Recorded data:
━━━━━━━━━━

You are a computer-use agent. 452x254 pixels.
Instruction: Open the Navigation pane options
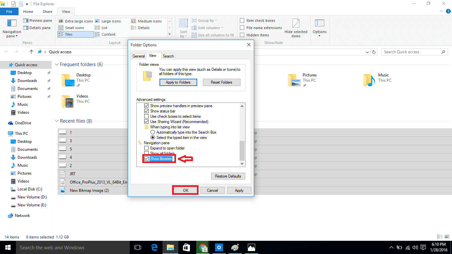(x=12, y=28)
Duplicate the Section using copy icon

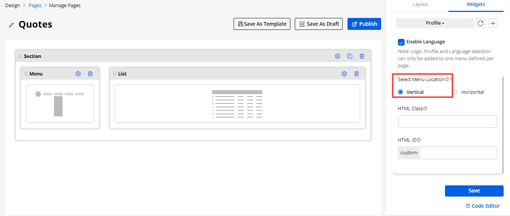click(350, 56)
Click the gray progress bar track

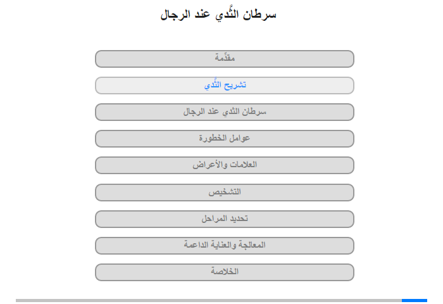coord(209,300)
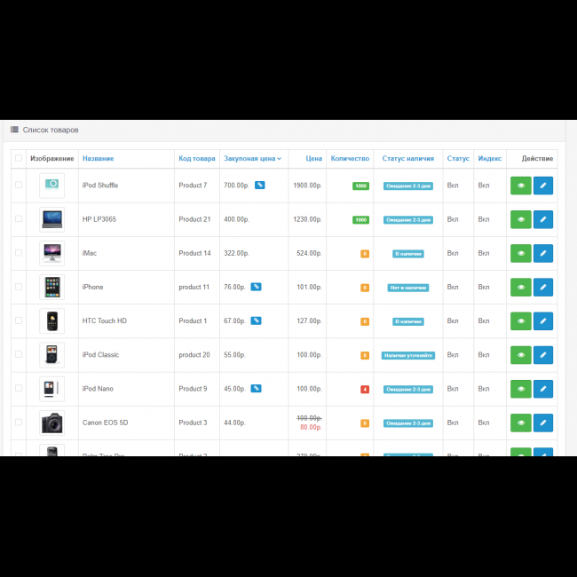The height and width of the screenshot is (577, 577).
Task: View the iPod Classic product via the eye button
Action: tap(520, 355)
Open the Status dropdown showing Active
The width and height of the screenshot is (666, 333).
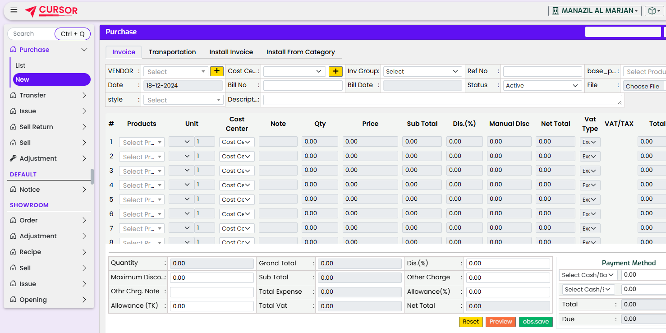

━━━━━━━━━━

### Aim of the exercise
The lines from the one holding "Duplicate the Section using copy icon" through the end of the entries are to be transcribed exactly, both ends included, with the pictures left out.

### Written response
Duplicate the Section using copy icon

click(350, 56)
Click the gray progress bar track

coord(209,300)
The height and width of the screenshot is (577, 577).
Task: View the iPod Classic product via the eye button
Action: tap(520, 355)
Open the Status dropdown showing Active
The width and height of the screenshot is (666, 333).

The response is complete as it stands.